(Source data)
────────
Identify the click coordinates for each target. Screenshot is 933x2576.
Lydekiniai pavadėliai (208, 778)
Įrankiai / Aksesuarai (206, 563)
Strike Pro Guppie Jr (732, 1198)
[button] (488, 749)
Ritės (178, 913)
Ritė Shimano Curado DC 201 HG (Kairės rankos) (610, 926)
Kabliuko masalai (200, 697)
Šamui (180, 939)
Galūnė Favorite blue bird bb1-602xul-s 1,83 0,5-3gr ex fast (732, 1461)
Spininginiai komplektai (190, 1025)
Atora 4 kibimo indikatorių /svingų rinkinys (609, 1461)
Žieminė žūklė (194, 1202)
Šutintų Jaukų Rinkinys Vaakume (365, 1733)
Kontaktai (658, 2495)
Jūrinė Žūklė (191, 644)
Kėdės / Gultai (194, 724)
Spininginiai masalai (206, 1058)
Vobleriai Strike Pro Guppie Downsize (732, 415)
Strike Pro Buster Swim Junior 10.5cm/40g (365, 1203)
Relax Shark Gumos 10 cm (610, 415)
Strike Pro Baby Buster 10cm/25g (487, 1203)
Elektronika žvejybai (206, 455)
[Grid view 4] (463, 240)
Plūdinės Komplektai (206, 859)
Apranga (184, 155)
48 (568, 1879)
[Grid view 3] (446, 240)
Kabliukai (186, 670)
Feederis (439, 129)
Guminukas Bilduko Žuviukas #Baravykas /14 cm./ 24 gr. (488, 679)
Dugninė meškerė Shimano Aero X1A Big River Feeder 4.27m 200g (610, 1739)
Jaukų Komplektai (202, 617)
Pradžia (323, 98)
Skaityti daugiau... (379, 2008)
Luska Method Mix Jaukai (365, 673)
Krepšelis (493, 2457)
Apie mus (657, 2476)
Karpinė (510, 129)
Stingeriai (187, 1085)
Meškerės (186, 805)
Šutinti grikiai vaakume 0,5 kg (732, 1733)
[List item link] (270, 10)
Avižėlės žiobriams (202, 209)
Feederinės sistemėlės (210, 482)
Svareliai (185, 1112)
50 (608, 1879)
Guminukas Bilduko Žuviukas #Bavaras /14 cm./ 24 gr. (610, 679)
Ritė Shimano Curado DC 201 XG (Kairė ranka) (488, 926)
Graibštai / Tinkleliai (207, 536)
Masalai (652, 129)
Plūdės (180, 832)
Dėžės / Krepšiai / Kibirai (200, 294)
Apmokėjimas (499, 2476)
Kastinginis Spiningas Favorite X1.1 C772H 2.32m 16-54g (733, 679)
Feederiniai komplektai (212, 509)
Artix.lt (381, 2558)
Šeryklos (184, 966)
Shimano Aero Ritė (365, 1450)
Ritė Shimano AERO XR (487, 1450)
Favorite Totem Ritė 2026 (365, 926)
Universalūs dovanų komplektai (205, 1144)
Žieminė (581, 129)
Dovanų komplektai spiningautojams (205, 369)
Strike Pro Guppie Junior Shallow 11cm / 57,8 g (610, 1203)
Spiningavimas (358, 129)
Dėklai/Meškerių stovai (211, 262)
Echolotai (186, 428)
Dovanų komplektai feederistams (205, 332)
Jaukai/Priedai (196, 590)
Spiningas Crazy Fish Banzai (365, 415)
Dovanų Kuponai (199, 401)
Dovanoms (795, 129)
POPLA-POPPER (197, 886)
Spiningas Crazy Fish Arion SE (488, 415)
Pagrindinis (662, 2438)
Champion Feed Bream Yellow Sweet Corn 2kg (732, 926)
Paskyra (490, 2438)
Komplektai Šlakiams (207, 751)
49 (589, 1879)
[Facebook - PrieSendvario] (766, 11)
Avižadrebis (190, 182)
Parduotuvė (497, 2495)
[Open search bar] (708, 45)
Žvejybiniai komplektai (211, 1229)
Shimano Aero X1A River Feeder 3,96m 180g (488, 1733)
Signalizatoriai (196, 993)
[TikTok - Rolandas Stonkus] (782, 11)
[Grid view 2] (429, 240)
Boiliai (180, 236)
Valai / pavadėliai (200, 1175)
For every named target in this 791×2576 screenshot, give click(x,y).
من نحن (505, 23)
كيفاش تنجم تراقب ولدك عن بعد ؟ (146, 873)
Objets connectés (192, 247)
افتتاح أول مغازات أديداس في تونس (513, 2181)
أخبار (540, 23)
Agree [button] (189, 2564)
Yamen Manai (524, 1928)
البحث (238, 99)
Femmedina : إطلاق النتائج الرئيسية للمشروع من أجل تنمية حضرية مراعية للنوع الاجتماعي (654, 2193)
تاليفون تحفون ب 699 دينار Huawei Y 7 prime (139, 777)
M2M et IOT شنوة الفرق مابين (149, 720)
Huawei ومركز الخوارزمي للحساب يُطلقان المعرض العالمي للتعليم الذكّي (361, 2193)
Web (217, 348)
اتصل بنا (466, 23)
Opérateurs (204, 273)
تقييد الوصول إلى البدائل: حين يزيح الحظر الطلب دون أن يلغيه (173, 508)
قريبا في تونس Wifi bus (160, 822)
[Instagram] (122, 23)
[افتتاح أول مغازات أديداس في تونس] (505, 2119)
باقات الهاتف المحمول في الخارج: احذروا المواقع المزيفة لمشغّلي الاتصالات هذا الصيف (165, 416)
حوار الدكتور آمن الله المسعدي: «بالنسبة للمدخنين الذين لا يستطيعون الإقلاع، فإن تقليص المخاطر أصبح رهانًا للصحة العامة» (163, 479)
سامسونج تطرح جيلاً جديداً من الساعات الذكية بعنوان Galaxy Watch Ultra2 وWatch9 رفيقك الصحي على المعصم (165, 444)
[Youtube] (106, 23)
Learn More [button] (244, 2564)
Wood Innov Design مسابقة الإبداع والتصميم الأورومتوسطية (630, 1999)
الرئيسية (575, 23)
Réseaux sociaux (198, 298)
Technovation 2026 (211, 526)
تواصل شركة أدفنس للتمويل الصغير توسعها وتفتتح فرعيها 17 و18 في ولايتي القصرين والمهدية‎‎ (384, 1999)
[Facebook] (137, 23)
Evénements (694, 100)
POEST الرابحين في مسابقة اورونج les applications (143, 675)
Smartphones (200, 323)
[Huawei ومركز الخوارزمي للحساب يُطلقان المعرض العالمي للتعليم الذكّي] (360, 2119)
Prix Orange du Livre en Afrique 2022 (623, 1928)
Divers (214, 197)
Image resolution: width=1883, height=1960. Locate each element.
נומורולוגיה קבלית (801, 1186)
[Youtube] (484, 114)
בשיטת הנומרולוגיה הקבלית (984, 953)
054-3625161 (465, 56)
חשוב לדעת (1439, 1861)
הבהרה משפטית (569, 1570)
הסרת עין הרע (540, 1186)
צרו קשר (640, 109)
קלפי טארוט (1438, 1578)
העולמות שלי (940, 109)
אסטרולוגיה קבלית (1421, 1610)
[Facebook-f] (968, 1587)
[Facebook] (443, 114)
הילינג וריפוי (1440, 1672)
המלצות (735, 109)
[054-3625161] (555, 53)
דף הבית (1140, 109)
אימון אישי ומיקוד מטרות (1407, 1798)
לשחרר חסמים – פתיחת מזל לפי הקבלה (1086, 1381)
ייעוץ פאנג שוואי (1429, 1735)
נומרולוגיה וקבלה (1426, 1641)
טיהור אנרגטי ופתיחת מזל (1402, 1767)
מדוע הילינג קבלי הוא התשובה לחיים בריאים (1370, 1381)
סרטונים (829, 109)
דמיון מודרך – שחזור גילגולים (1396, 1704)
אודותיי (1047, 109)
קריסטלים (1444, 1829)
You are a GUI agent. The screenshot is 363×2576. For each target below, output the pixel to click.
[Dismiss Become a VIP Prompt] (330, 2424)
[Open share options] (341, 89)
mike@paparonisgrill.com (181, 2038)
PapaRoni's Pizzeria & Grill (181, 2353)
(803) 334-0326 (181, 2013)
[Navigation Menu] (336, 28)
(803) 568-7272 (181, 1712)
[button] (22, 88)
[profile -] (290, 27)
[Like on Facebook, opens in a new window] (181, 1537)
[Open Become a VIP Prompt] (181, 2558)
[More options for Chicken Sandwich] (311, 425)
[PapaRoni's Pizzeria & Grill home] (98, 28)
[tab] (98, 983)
────────
[Your task]
Transcribe, exactly and without additions, the lines of the records above, beginning with the line that contains "Apranga (184, 155)" and ending with the line that contains "Pradžia (323, 98)", both included.

[Solution to the problem]
Apranga (184, 155)
48 (568, 1879)
[Grid view 3] (446, 240)
Kabliukai (186, 670)
Feederis (439, 129)
Guminukas Bilduko Žuviukas #Baravykas /14 cm./ 24 gr. (488, 679)
Dugninė meškerė Shimano Aero X1A Big River Feeder 4.27m 200g (610, 1739)
Jaukų Komplektai (202, 617)
Pradžia (323, 98)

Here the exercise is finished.